Saturday, August 14, 2004

Friday, August 06, 2004

See the next Delphi release at BorCon 2004

In-depth details on DiamondBack, the code name for the next Delphi release, will be shown throughout BorCon 2004. If you use Delphi, you'll want to be there!
See the original BDN article by John Kaster.

Monday, August 02, 2004

First attempts in .NET

At home, I have a DSL connection which gets a different IP address every time I connect so I sometimes use the free dynamic DNS service. To update your registered DynDNS hostname with your current IP address, you need to send it a simple HTTP request conforming to their published specs.
I've been using a small tool I'd written to automate this task, using Delphi (of course!) and Indy with OpenSSL.
Today I tried to write a similar tool in C# and I was surprised how easy it was:


IPHostEntry hostInfo = Dns.Resolve(Dns.GetHostName());
if (hostInfo.AddressList.Length > 0)
{
string ipAddress = hostInfo.AddressList[0].ToString();

string url = "https://members.dyndns.org/nic/update" +
"?system=dyndns" +
"&hostname=" + userName + "." + hostName +
"&myip=" + ipAddress +
"&wildcard=OFF" +
"&mx=" +
"&backmx=NO" +
"&offline=NO";

HttpWebRequest request = (HttpWebRequest) WebRequest.Create(url);
request.Credentials = new NetworkCredential(userName, password);
request.UserAgent = "tondrej dyndns test/1.0 tondrej@plonk.net";

HttpWebResponse response = (HttpWebResponse) request.GetResponse();
Console.WriteLine(response.StatusCode);
}

SSL is used automagically just by using the "https://" prefix!

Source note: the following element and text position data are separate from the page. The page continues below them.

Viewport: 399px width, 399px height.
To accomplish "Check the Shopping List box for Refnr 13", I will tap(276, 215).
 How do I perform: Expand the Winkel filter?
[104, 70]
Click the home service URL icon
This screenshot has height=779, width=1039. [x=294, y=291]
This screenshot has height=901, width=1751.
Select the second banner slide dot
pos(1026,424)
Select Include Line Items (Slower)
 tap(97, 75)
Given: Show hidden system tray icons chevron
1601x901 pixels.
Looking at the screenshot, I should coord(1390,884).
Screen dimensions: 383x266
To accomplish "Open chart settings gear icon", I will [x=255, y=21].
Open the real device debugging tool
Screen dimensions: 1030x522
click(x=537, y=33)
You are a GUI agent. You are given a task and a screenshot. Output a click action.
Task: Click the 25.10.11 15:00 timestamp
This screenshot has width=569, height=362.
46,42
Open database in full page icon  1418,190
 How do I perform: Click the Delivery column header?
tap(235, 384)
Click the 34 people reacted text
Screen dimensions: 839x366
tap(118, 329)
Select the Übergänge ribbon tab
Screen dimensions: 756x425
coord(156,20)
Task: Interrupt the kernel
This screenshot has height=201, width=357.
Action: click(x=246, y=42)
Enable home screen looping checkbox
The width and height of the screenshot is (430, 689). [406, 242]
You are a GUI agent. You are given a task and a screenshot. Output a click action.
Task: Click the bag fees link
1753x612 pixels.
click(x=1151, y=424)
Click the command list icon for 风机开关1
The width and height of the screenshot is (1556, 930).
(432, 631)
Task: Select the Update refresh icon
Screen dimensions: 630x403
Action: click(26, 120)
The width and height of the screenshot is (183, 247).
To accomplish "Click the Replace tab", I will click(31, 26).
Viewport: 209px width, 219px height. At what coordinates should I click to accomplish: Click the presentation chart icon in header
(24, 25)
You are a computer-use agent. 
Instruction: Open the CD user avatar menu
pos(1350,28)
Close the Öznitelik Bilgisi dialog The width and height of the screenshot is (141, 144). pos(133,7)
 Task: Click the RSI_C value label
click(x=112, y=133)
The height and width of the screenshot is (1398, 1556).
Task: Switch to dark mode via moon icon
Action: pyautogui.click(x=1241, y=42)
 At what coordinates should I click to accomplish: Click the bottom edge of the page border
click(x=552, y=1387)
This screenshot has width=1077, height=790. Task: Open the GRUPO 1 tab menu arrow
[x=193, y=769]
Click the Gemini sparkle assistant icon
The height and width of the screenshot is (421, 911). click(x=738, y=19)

Just out of curiosity, I also tried it in Mono 1.0 on Linux (I use SuSE Linux 9.1). Unfortunately, the above code to retrieve my current IP address didn't work. Dns.Resolve() method seems to work differently in Mono: when I passed it my hostname it returned 127.0.0.2; when I passed it "localhost" it returned 127.0.0.1 (BTW, see this cool t-shirt).
I'll try to come up with code which works in Mono, however, this short experience showed me that it was probably naive to expect it to be fully compatible with Microsoft's .NET. For cross-platform code, you would probably get better results using just Mono on all target platforms (Mono runs on Windows, too).